EXTRACTED INFORMATION:
------------------------

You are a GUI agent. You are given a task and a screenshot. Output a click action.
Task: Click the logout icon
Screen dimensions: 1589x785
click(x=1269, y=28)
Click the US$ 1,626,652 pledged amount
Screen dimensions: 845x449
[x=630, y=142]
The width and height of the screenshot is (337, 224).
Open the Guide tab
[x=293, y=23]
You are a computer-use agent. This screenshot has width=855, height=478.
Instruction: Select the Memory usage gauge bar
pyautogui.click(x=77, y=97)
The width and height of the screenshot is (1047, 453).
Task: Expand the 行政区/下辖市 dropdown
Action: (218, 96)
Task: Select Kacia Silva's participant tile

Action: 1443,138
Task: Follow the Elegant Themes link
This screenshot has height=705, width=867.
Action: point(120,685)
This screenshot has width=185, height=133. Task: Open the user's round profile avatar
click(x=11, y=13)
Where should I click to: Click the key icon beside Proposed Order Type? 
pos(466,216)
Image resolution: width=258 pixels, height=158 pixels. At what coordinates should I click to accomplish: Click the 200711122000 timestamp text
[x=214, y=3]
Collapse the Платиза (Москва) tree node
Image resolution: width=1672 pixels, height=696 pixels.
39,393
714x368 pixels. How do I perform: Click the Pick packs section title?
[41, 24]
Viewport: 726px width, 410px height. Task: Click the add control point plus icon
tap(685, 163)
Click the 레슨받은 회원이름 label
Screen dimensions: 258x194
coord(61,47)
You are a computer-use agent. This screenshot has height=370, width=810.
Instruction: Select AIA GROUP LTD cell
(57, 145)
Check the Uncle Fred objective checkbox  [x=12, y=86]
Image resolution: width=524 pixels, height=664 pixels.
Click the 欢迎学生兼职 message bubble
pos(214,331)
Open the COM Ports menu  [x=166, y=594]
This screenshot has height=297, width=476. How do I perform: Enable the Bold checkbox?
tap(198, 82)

------------------------

The answer must be every entry, reproduced exactly.

ANSWER BELOW:
You are a GUI agent. You are given a task and a screenshot. Output a click action.
Task: Click the logout icon
Screen dimensions: 1589x785
click(x=1269, y=28)
Click the US$ 1,626,652 pledged amount
Screen dimensions: 845x449
[x=630, y=142]
The width and height of the screenshot is (337, 224).
Open the Guide tab
[x=293, y=23]
You are a computer-use agent. This screenshot has width=855, height=478.
Instruction: Select the Memory usage gauge bar
pyautogui.click(x=77, y=97)
The width and height of the screenshot is (1047, 453).
Task: Expand the 行政区/下辖市 dropdown
Action: (218, 96)
Task: Select Kacia Silva's participant tile

Action: 1443,138
Task: Follow the Elegant Themes link
This screenshot has height=705, width=867.
Action: point(120,685)
This screenshot has width=185, height=133. Task: Open the user's round profile avatar
click(x=11, y=13)
Where should I click to: Click the key icon beside Proposed Order Type? 
pos(466,216)
Image resolution: width=258 pixels, height=158 pixels. At what coordinates should I click to accomplish: Click the 200711122000 timestamp text
[x=214, y=3]
Collapse the Платиза (Москва) tree node
Image resolution: width=1672 pixels, height=696 pixels.
39,393
714x368 pixels. How do I perform: Click the Pick packs section title?
[41, 24]
Viewport: 726px width, 410px height. Task: Click the add control point plus icon
tap(685, 163)
Click the 레슨받은 회원이름 label
Screen dimensions: 258x194
coord(61,47)
You are a computer-use agent. This screenshot has height=370, width=810.
Instruction: Select AIA GROUP LTD cell
(57, 145)
Check the Uncle Fred objective checkbox  [x=12, y=86]
Image resolution: width=524 pixels, height=664 pixels.
Click the 欢迎学生兼职 message bubble
pos(214,331)
Open the COM Ports menu  [x=166, y=594]
This screenshot has height=297, width=476. How do I perform: Enable the Bold checkbox?
tap(198, 82)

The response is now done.